In October, a tiny child’s shoe was found shut off by brick walls behind a chimney breast in an East Street building which was then Country Casuals shop.

Builders who were reinforcing fractured beams with steel girders came across the shoe, which was estimated to be about 300 years old by experts from the Chichester Museum.

The shoe was hand made of leather to fit a child aged about two.

It showed clear signs of wear, with heels worn down slightly at the sides.

Theories abounded as to the purpose of the shoe.

The manager of Country Casuals hypothesised that “It has obviously been put there on purpose for some silly sentimental or superstitious reason. It was definitely not just a little trifle left there by accident.
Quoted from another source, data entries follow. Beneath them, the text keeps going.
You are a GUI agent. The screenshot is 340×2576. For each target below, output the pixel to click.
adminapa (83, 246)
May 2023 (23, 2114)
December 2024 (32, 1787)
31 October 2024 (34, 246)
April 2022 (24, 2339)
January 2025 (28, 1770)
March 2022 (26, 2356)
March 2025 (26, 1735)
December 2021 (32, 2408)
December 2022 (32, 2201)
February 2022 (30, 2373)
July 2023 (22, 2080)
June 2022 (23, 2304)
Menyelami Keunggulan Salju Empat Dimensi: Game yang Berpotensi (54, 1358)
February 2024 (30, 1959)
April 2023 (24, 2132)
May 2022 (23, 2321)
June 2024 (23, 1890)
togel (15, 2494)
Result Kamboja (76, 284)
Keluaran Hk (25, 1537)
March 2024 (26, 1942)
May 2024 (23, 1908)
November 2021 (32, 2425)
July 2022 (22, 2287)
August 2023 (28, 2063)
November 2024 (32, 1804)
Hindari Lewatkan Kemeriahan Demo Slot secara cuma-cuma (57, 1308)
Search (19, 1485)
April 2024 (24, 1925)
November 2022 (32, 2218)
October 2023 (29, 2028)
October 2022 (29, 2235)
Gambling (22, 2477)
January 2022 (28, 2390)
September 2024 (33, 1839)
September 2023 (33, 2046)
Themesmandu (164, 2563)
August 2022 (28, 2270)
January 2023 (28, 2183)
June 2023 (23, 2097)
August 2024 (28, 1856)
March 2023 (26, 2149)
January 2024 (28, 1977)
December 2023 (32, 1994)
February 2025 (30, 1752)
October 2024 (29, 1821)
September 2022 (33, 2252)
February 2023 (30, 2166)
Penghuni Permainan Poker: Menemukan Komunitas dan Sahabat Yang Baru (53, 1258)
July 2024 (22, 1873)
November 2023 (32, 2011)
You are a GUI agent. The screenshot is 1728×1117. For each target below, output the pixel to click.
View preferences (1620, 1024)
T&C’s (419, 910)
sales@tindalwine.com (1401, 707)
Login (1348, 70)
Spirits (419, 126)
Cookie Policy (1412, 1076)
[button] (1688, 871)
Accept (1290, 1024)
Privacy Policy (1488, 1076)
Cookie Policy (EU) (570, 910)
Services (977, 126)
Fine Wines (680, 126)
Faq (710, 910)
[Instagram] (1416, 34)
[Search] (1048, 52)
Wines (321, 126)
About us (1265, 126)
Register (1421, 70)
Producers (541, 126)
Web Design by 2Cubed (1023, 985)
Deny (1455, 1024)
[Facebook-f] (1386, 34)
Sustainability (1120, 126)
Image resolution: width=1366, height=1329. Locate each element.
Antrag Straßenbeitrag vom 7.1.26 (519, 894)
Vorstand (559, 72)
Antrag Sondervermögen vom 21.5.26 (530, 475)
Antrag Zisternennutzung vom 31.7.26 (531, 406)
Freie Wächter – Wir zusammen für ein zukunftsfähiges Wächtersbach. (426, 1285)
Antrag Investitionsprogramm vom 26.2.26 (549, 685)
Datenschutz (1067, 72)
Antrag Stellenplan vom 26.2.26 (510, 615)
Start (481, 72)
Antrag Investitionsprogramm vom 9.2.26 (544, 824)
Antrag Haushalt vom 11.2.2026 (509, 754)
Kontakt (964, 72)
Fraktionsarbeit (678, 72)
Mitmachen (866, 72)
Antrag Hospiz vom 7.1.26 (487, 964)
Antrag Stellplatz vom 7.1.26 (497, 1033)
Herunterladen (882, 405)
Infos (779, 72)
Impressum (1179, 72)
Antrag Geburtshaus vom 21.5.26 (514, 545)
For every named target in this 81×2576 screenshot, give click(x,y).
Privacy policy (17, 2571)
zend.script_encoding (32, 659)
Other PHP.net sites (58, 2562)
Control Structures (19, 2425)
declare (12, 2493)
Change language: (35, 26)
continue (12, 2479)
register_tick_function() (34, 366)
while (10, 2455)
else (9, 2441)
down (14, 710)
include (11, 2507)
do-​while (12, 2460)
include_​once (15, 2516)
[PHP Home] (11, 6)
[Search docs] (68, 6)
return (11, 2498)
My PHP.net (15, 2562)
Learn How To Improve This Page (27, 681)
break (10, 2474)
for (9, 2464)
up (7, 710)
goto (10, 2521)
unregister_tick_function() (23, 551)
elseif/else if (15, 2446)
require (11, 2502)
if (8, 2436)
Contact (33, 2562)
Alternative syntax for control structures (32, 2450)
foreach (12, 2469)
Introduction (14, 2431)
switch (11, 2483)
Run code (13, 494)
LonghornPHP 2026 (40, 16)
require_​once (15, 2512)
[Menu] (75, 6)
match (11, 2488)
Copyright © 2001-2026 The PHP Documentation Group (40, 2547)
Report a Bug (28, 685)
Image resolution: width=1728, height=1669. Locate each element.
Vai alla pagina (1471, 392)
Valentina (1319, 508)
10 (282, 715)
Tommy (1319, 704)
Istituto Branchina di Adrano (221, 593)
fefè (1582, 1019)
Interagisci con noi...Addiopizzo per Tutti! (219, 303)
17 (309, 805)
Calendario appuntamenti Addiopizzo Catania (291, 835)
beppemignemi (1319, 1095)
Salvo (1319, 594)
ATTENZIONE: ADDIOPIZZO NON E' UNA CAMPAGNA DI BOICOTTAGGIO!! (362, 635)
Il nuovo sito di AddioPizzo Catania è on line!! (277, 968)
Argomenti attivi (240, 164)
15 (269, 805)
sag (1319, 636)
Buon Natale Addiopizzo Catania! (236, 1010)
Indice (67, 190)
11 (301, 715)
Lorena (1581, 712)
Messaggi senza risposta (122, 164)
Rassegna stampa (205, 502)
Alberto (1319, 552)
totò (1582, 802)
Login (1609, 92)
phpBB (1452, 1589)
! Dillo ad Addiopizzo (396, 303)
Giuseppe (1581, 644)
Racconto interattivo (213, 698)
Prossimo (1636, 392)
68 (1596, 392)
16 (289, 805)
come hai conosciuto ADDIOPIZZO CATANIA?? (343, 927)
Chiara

It had been completely built in, and this helped to keep it in good condition.

Eric Parr, the man who found it, had a different idea for the shoe’s purpose, suggesting that it could have been put there to ward off the devil.

Following this dicovery of the child’s shoe, an Observer reader contacted the paper in November about a similar find in her own home in the village of Bosham.

Carol Hall of Green Lane End, one of Bosham’s oldest properties, told of various oddities which came to light during house renovations.

When she and her husband had moved into the house, which dates back to the fifteenth century, they found several strange items hidden around the house as they began to undertake the renovation work.

Like the shoe in Chichester’s East Street, Mr and Mrs Hall found a buckled military shoe, which was made about 200 years ago. Like the Chichester shoe, it was found behind a chimney wall, and with it were various other pieces of leather work.

Mrs Hall had a firm idea of why it was put there - as a good luck charm, when the chimney was built.

Many other interesting items were also found during the renovation. In the floor they uncovered a Roman anchor. It was a huge flint with a hole in the middle, and there were marks made by ropes or chains which connected it to the galleys.

Other oddities included thimbles hidden above doors, several teaspoon handles, pieces of marble in the garden and a flagstone floor under three layers of linoleum.

Concealed shoes have a history of being hidden in the fabric of buildings since the early modern period, and are often hidden in chimneys, walls, under floors, and around doors as magical charms to protect those in the house.

The hidden shoes were not the only secret lurking in the walls of Chichester, however.

In 1978, another surpise came to light in a house in St Martin’s Square. Tudor flues were discovered in the house during restoration work which was taking place. Like many houses in Chichester during that time, the house had a Regency appearance, but the flues confirmed that its origins went back even further.

The flues had to be taken to pieces are their weight was causing a wooden beam to bow.